- What you will do:
Copy the records verbatim, from the line containing "Screen dimensions: 800x450" down through the line containing "coord(907,147)", with both of those lines included.

- Collected data:
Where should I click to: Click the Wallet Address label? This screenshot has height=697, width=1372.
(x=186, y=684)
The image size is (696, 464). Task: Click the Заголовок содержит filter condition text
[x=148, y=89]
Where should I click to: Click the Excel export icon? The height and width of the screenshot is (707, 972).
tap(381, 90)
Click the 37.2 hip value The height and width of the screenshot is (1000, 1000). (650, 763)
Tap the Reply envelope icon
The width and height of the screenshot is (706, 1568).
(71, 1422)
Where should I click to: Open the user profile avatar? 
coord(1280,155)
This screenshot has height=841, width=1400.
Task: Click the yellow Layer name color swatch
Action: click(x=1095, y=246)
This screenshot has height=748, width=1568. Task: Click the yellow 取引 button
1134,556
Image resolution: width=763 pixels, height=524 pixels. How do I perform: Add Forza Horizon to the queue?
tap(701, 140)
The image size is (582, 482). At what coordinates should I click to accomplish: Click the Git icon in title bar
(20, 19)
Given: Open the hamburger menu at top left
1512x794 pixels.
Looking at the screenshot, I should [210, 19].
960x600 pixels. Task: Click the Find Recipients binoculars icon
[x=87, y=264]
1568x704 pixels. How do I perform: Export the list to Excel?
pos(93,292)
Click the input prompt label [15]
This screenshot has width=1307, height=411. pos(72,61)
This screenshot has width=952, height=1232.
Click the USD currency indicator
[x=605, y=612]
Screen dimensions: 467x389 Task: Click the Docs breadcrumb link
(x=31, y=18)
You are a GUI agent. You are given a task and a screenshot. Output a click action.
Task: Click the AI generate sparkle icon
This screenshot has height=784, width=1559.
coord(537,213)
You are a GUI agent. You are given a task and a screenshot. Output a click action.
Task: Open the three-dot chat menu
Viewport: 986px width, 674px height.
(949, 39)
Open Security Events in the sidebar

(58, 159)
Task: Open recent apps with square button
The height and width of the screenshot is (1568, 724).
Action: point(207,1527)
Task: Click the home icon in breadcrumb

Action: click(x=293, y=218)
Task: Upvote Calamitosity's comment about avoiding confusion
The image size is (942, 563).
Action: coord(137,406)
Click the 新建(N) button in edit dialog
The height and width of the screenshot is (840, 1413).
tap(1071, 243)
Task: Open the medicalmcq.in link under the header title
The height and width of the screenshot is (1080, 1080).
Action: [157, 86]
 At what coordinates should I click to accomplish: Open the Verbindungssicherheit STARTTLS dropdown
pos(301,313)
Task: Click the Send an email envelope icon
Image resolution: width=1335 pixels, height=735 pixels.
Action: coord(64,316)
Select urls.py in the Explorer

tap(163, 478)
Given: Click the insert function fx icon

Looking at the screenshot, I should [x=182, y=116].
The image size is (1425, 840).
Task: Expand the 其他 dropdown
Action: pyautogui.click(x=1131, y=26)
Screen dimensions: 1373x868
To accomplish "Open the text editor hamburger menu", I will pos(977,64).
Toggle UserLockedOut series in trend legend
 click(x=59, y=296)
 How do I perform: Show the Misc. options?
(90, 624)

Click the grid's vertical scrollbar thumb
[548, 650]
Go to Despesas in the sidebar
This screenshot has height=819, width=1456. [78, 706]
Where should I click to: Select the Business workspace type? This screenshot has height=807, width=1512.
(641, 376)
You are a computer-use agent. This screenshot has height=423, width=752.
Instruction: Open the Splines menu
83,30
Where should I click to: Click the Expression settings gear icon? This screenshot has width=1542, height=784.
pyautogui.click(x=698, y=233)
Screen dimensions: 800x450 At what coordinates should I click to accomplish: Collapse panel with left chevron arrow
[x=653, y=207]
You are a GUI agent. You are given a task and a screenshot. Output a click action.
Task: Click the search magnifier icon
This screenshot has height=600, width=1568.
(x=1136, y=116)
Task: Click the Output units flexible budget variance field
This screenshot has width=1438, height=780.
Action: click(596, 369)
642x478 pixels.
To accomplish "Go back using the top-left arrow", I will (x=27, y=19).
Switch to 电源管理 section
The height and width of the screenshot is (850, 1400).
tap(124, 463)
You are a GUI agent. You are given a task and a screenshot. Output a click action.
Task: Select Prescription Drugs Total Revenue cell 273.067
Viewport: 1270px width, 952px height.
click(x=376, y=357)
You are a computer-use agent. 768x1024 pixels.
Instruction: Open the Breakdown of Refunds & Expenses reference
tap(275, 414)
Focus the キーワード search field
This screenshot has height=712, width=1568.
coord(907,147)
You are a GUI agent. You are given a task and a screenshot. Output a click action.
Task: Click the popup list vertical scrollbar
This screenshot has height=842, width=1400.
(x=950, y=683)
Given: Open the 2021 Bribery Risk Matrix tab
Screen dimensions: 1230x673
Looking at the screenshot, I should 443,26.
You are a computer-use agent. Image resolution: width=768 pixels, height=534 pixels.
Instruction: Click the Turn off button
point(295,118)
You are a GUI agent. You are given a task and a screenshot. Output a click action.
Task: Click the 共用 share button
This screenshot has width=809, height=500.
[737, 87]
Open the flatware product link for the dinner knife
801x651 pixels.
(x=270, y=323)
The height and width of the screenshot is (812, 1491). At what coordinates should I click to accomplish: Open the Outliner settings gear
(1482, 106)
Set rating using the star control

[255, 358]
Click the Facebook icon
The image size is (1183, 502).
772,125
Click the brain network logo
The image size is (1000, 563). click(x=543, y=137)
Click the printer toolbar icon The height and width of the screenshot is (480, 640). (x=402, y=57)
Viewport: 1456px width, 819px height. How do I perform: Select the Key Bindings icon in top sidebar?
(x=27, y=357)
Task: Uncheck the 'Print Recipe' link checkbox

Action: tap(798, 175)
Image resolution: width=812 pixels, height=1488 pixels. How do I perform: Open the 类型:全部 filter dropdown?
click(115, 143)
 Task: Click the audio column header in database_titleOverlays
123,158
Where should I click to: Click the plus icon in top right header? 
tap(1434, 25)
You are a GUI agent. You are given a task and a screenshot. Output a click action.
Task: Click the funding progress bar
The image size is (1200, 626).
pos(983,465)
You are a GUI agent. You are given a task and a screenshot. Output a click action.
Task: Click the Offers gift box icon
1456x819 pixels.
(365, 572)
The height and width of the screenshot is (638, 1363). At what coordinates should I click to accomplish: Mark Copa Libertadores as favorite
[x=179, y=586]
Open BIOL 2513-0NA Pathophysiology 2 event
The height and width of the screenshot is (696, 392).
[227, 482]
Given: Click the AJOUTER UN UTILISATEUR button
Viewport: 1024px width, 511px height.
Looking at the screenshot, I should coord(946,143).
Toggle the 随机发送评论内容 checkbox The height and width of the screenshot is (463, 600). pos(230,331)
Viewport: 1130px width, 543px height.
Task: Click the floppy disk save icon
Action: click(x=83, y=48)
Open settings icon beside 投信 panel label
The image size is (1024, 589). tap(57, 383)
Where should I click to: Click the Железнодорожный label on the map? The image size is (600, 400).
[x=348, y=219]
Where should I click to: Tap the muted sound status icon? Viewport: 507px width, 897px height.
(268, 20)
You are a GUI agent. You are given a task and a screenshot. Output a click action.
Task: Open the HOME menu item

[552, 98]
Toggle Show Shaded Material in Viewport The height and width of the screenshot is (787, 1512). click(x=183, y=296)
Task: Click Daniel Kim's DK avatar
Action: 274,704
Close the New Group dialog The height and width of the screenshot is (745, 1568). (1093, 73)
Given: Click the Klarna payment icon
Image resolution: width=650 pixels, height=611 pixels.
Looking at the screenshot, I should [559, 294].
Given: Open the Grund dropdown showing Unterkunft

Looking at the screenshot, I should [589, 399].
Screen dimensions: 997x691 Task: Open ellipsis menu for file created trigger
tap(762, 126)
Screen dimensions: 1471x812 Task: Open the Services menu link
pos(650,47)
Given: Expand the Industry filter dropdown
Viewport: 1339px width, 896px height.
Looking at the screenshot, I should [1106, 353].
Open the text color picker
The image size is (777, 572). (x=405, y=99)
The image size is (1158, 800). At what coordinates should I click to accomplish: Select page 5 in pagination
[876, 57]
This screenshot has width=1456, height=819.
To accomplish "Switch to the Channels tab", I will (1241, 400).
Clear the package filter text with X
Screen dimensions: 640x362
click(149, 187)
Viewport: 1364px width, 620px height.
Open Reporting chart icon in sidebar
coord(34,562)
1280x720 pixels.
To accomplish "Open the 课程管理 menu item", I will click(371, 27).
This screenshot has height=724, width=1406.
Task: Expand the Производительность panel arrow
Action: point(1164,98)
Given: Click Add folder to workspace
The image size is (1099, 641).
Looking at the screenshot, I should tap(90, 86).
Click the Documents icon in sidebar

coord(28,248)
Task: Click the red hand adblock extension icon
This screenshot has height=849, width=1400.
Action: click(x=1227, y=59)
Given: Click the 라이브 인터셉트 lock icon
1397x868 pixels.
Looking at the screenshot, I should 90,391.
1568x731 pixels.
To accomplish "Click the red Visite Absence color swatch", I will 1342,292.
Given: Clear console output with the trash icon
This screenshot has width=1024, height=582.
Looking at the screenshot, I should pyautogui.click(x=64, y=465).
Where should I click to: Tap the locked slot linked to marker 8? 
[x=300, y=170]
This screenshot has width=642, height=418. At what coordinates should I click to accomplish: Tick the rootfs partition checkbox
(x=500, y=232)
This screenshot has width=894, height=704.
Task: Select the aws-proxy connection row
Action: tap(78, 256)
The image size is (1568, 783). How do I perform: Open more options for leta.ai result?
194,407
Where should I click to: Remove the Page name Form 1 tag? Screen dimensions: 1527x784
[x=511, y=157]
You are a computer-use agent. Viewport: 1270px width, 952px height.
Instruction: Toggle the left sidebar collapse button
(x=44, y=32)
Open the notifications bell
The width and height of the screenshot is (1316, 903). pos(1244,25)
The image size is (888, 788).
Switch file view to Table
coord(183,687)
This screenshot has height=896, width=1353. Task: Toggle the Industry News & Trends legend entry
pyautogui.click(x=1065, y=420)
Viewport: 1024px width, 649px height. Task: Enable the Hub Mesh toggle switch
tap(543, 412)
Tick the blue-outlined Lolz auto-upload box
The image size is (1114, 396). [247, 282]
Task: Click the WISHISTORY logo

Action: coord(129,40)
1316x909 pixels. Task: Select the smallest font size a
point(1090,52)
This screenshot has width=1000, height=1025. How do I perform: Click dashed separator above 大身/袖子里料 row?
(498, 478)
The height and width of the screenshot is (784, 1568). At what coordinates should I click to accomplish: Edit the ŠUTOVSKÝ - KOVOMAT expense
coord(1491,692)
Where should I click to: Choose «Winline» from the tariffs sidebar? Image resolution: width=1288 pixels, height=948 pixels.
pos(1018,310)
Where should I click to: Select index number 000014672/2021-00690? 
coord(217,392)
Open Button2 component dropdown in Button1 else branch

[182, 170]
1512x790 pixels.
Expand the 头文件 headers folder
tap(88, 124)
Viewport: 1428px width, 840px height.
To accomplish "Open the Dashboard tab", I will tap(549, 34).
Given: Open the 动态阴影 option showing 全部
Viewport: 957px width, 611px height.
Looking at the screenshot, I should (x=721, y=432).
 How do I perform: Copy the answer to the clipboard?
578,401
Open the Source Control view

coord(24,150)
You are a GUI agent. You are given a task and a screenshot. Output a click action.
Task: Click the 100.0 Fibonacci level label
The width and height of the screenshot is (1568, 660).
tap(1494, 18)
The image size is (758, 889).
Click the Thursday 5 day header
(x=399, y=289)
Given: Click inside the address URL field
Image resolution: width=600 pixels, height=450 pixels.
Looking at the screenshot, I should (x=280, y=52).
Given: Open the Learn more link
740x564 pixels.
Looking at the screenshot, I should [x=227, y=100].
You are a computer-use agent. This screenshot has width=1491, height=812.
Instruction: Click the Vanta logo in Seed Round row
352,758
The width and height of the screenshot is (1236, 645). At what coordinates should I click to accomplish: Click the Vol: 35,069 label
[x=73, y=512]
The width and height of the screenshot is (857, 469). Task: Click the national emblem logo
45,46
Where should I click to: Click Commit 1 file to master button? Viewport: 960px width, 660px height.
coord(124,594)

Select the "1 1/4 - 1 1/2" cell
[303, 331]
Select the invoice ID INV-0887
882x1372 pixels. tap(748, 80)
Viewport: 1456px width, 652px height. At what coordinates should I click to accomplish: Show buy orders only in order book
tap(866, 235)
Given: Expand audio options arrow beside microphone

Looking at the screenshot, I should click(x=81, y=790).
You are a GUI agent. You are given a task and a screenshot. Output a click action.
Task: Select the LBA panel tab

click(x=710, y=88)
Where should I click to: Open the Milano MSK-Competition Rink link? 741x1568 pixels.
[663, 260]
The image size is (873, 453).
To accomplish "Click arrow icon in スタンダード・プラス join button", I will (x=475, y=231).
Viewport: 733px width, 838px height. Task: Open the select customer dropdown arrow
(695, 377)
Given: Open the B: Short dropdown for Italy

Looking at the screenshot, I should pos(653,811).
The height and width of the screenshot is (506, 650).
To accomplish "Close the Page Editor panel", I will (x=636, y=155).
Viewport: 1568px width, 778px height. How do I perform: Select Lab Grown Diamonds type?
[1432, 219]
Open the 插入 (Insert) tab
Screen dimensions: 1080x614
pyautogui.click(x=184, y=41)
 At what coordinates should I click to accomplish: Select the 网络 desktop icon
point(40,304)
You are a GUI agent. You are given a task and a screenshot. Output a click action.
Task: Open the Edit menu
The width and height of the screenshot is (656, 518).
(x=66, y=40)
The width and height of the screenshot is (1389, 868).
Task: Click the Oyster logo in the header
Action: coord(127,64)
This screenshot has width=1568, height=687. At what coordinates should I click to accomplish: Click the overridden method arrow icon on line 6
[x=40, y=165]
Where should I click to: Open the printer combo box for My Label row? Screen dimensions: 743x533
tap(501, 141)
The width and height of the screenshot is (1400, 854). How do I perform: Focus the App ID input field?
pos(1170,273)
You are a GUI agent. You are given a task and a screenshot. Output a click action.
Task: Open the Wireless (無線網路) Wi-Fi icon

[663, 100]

- Full output:
Screen dimensions: 800x450 At what coordinates should I click to accomplish: Collapse panel with left chevron arrow
[x=653, y=207]
You are a GUI agent. You are given a task and a screenshot. Output a click action.
Task: Click the search magnifier icon
This screenshot has height=600, width=1568.
(x=1136, y=116)
Task: Click the Output units flexible budget variance field
This screenshot has width=1438, height=780.
Action: click(596, 369)
642x478 pixels.
To accomplish "Go back using the top-left arrow", I will (x=27, y=19).
Switch to 电源管理 section
The height and width of the screenshot is (850, 1400).
tap(124, 463)
You are a GUI agent. You are given a task and a screenshot. Output a click action.
Task: Select Prescription Drugs Total Revenue cell 273.067
Viewport: 1270px width, 952px height.
click(x=376, y=357)
You are a computer-use agent. 768x1024 pixels.
Instruction: Open the Breakdown of Refunds & Expenses reference
tap(275, 414)
Focus the キーワード search field
This screenshot has height=712, width=1568.
coord(907,147)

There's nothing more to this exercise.